He dropped me off in Truckee. I was still shaking. Finally, although my son was not available, I was able to get an Uber to drive me home to Nevada City. I got homr at 2:00 in the morning, but I was up again at 5:30 to drive one of our other cars back out to the campground to relieve my camping buddies of their anxiety.
I did finish the book, the entire novel, that weekend. It downloaded itself quite effortlessly, I just had to show up with the voice recorder.
I only have two possible explanations for what happened to me that night.
Either my prayers were heard by a great benevolent and loving force, with which I have now made a deal about how I will spend the rest of my life, and I need to honor those agreements.

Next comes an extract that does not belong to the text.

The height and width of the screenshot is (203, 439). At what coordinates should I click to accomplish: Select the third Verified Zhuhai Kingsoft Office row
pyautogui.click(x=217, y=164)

Or, maybe I did die that night, and everything that has happened since is actually some kind of version of heaven.
Either explanation is fine. Whichever one it is, I have found myself immensely much more interested in God, and love, and service, and compassion.
Such a powerful story, Arjuna. I’m very happy that it had a happy ending, and you were able to write this – along with your book. I was right there with you, frightened and cold and wet with you, delirious with you. Feeling your fear, and your faith. Thank you for sharing so deeply, and offering to share this harrowing experience.
thank you, brother!
Last time I watched one of your stories, Arjuna, about the car accident, I ended up having one the following day! I believe it’s because I had a tiny thought that passed through my consciousness and which I hardly caught in my awareness which said “wow that must be really bad to have a car accident”! Even more strange is that when it happened, it was more like a meditation – it just “happened” … consciousness took over and I wasn’t there anymore… there was no thought. I was so relaxed and at peace that I questioned if I had died and didn’t realise it but then I looked down to see I was covered in glass, totally unharmed. I got out of my car and found myself consoling the young woman truck driver who I ran into, who by now was shaking uncontrollably and terrified she had hurt me. All the time, I was thinking … well this is rather odd. Having just come from a job interview in Zurich, it became abundantly clear – this is NOT the direction of this life.
Now I’m thinking of going hiking in Switzerland by myself tomorrow… and I find my way to your article here!! Mhmm! I’m having deja vu and asking Papaji to please have mercy 😉
I thought you were already very devoted to God, love, service and compassion so I’m curious what a deepening level of that is going to unfold as. I do understand these layers of deepening gratitude and intention to be of service.
I am very much looking forward to seeing how that unfolds at a deeper level for you… it clearly wasn’t your time to go…
The picture of the lake is really stunning with the light and colours.